Meta: How I track things I learned

In response to my 2025 Things I learned post, my friend Mark tells me “You should do a meta post on how you come up with this list.”

Frequent readers of this blog probably know the answer to this already, but I’ll spell it out in more detail here. I’ve been very influenced by my friend / mentor Alex Komoroske who has an essential google doc called Bits & Bobs.

I more or less have copied what he does but adapted it for who I am and what I’m interested in.

Thought the week each week I keep a running note in Bear called Good Tokens YYYY-MM-DD.

I throw things in here throughout my day: links I like, observations, ideas baked and unbaked.

On Thursdays or Fridays, I go through and I process through that list. About 75% of it ends up as my weekly Good Tokens post and the rest of it gets sorted somewhere else or thrown out and then I post it to my blog here.
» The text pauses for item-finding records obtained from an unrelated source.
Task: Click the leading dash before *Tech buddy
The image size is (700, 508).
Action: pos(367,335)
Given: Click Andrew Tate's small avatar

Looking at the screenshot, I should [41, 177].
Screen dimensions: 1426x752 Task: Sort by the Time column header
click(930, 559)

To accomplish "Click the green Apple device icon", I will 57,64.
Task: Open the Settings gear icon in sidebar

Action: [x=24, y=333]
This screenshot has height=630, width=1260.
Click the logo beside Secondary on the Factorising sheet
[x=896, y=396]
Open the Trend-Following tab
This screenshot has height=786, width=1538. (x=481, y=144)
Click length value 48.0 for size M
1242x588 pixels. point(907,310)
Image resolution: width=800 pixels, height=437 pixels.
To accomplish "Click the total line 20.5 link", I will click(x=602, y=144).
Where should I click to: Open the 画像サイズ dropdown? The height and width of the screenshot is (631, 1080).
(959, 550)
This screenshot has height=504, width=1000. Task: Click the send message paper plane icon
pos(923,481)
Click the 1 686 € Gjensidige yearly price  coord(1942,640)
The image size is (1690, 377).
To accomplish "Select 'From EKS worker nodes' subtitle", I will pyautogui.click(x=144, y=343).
Whenever I post something, I have OpenAI tag it for me. Then starting about November 1st, I start going back through and looking at the posts tagged things I learned.

I dump all of these into a doc in chronological order and then start cleaning up the formatting and reading through them. As I do that, I start to see themes and then group and regroup them until I’ve got the post. I am to put it out more or less on December 1st.

Perhaps a better question would be why I do this. One answer is that I enjoy it. Another is that I really do find that it builds a habit for me of looking out into the world and considering it. A third is that it has helped me crystalize what I’m uniquely interested in and where I want to spend my time — which is a funny thing to say considering how weird and wide ranging these posts are, but the act of reflecting on it on a weekly basis does help me see patterns. A final reason is that I do think that the creative act is contagious. Like running, the hardest step is the first one and so having a habit of creation keeps me in the flow.